Author: Max Metzger / Source: SC Magazine UK
(NB – Written prior to the WannaCry attack, hence emphasis on data)
An individual’s credit card information may be worth a few pounds on the black market, but healthcare data can fetch between 50 to 100 times that. And while credit cards can be cancelled, healthcare information – which contains sensitive information such as addresses, medical history, emergency contact, and more – cannot.
Criminals could potentially use this data to sign up for new credit cards or commit insurance fraud.
In March 2017, it emerged that access could be gained to the private records of 26 million NHS patients. This shows the vulnerability of patient data at a network level.
At a device level the threat is also apparent. For example, in 2010, Brighton and Sussex University Hospitals NHS Trust was fined £325,000 by the Information Commissioner’s Office (ICO). This was because more than 200 de-commissioned drives belonging to the Trust that should have been wiped and destroyed in fact ended up on eBay.

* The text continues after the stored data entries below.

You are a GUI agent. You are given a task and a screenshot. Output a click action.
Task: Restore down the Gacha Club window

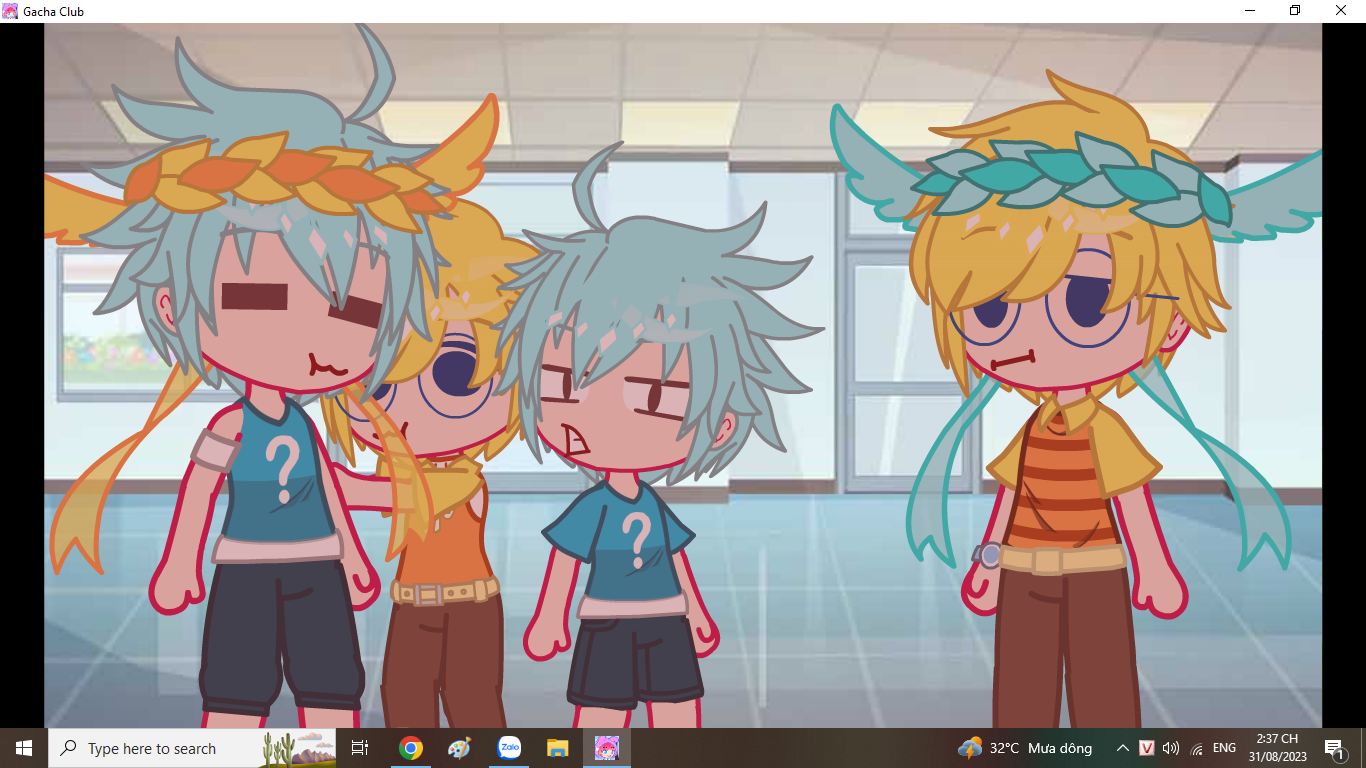pos(1295,11)
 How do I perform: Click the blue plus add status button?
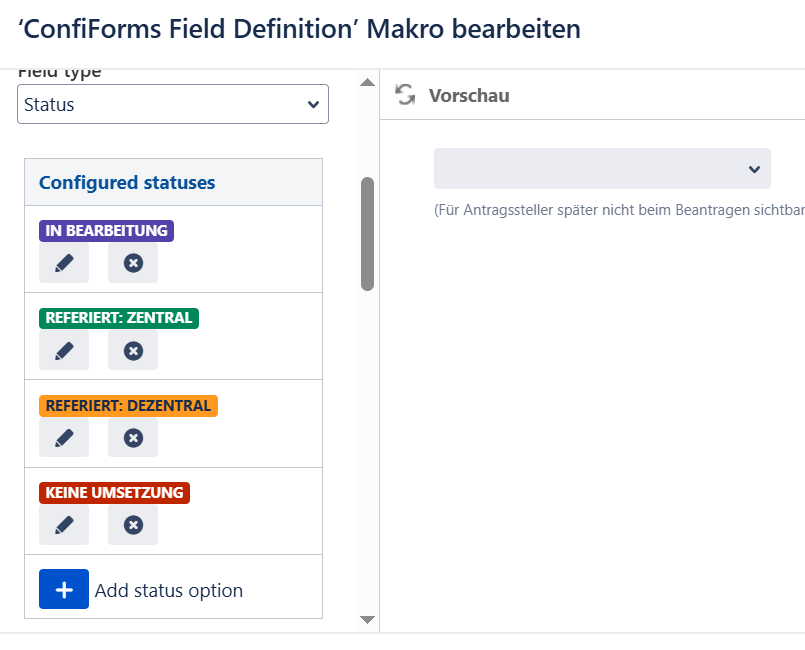64,589
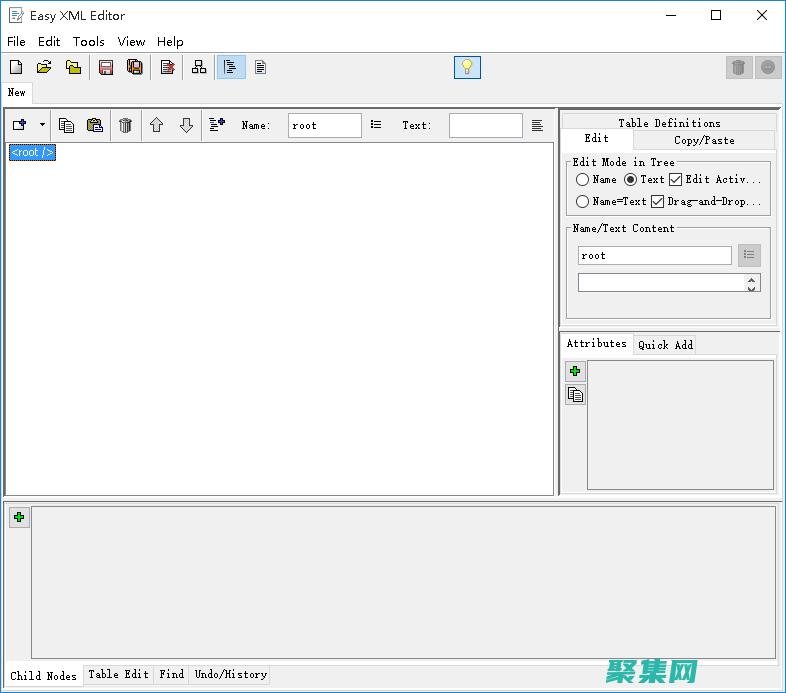The image size is (786, 693).
Task: Uncheck the Drag-and-Drop checkbox
Action: (x=657, y=201)
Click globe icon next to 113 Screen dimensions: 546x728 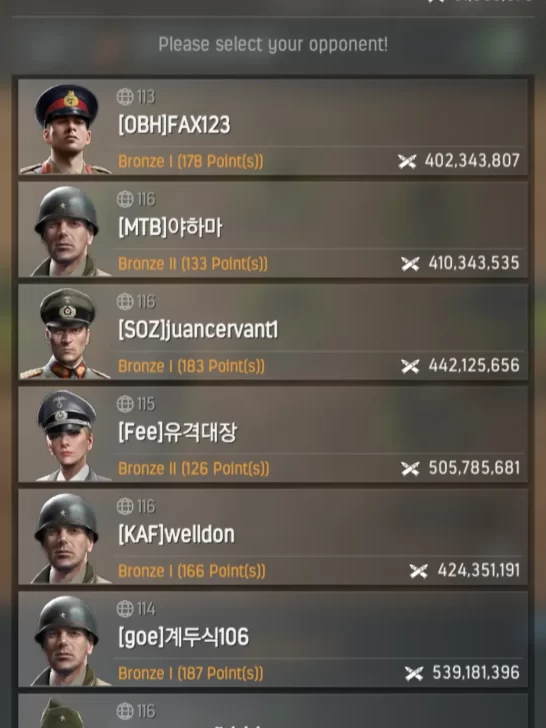pos(125,97)
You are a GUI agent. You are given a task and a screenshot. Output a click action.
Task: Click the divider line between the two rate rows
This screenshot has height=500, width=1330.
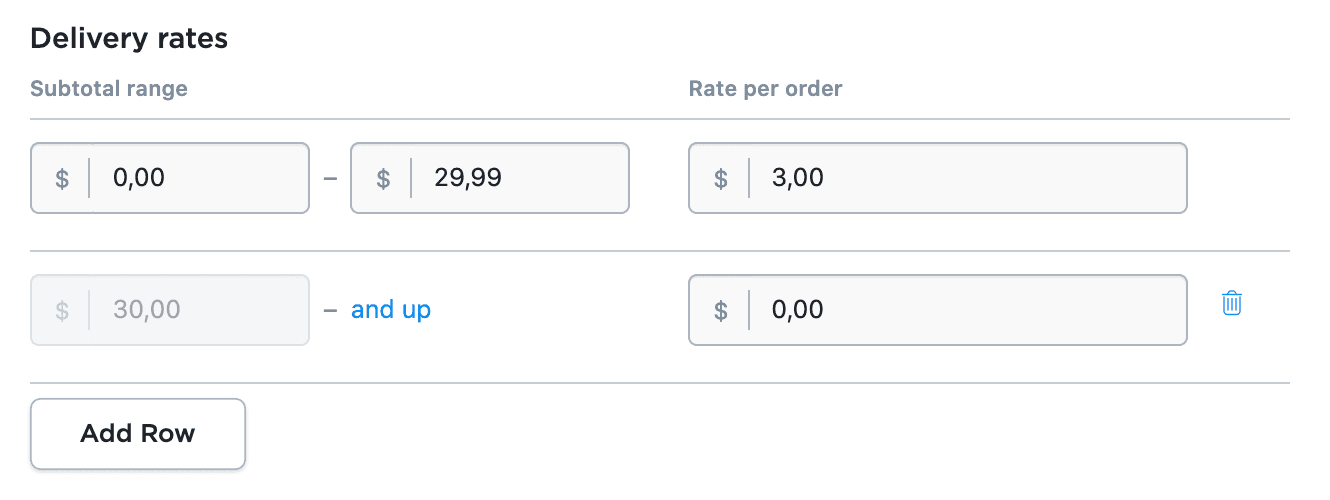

Patient data is at risk when staff do not follow protocol and many NHS data breaches could have been prevented.
The UK Government has made moves to ensure higher security for NHS departments and suppliers in the form of NHS Digital’s Information Governance (IG) guidelines.
George Freeman MP writes; “As the health and social care system becomes increasingly paperless and digital it also becomes ever more important that there are adequate and robust protections in place to protect the data and information held within it.”
While we welcome this increased emphasis on data protection, we also believe that the UK Government should go one step further. Patient data would be even more secure with increased stakeholder collaboration.